AIM OF THE TASK:
Each record below should be given again exactly as it reads.

:: DATASET ::

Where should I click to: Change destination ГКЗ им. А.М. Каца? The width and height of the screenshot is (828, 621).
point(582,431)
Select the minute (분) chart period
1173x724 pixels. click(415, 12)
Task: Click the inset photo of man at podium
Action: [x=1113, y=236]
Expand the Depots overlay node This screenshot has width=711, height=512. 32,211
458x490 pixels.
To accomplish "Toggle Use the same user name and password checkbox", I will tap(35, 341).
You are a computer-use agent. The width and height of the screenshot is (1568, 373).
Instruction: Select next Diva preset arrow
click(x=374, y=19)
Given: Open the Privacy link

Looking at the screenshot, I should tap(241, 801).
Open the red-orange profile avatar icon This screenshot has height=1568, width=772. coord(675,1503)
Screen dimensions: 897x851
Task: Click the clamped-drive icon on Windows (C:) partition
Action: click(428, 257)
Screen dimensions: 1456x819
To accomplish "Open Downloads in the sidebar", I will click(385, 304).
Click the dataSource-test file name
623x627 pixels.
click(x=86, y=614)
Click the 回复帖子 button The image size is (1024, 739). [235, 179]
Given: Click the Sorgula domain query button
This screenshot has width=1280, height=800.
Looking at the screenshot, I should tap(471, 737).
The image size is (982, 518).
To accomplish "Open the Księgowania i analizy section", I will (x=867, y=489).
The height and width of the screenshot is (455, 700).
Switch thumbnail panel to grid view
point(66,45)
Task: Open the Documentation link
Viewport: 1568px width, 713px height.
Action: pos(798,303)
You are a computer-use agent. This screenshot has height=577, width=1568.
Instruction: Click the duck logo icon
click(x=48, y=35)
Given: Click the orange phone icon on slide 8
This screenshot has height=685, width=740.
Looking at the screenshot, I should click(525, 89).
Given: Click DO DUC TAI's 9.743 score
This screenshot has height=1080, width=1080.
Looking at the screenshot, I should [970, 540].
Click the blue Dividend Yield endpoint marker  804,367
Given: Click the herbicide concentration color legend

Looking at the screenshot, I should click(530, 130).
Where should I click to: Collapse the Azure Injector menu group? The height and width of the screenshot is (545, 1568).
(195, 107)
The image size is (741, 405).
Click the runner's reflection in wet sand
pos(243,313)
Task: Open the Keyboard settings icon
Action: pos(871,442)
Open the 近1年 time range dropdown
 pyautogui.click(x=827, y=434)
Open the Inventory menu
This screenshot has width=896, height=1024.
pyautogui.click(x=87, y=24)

:::

EXERCISE ANSWER:
Where should I click to: Change destination ГКЗ им. А.М. Каца? The width and height of the screenshot is (828, 621).
point(582,431)
Select the minute (분) chart period
1173x724 pixels. click(415, 12)
Task: Click the inset photo of man at podium
Action: [x=1113, y=236]
Expand the Depots overlay node This screenshot has width=711, height=512. 32,211
458x490 pixels.
To accomplish "Toggle Use the same user name and password checkbox", I will tap(35, 341).
You are a computer-use agent. The width and height of the screenshot is (1568, 373).
Instruction: Select next Diva preset arrow
click(x=374, y=19)
Given: Open the Privacy link

Looking at the screenshot, I should tap(241, 801).
Open the red-orange profile avatar icon This screenshot has height=1568, width=772. coord(675,1503)
Screen dimensions: 897x851
Task: Click the clamped-drive icon on Windows (C:) partition
Action: click(428, 257)
Screen dimensions: 1456x819
To accomplish "Open Downloads in the sidebar", I will click(385, 304).
Click the dataSource-test file name
623x627 pixels.
click(x=86, y=614)
Click the 回复帖子 button The image size is (1024, 739). [235, 179]
Given: Click the Sorgula domain query button
This screenshot has width=1280, height=800.
Looking at the screenshot, I should tap(471, 737).
The image size is (982, 518).
To accomplish "Open the Księgowania i analizy section", I will (x=867, y=489).
The height and width of the screenshot is (455, 700).
Switch thumbnail panel to grid view
point(66,45)
Task: Open the Documentation link
Viewport: 1568px width, 713px height.
Action: pos(798,303)
You are a computer-use agent. This screenshot has height=577, width=1568.
Instruction: Click the duck logo icon
click(x=48, y=35)
Given: Click the orange phone icon on slide 8
This screenshot has height=685, width=740.
Looking at the screenshot, I should click(525, 89).
Given: Click DO DUC TAI's 9.743 score
This screenshot has height=1080, width=1080.
Looking at the screenshot, I should [970, 540].
Click the blue Dividend Yield endpoint marker  804,367
Given: Click the herbicide concentration color legend

Looking at the screenshot, I should click(530, 130).
Where should I click to: Collapse the Azure Injector menu group? The height and width of the screenshot is (545, 1568).
(195, 107)
The image size is (741, 405).
Click the runner's reflection in wet sand
pos(243,313)
Task: Open the Keyboard settings icon
Action: pos(871,442)
Open the 近1年 time range dropdown
 pyautogui.click(x=827, y=434)
Open the Inventory menu
This screenshot has width=896, height=1024.
pyautogui.click(x=87, y=24)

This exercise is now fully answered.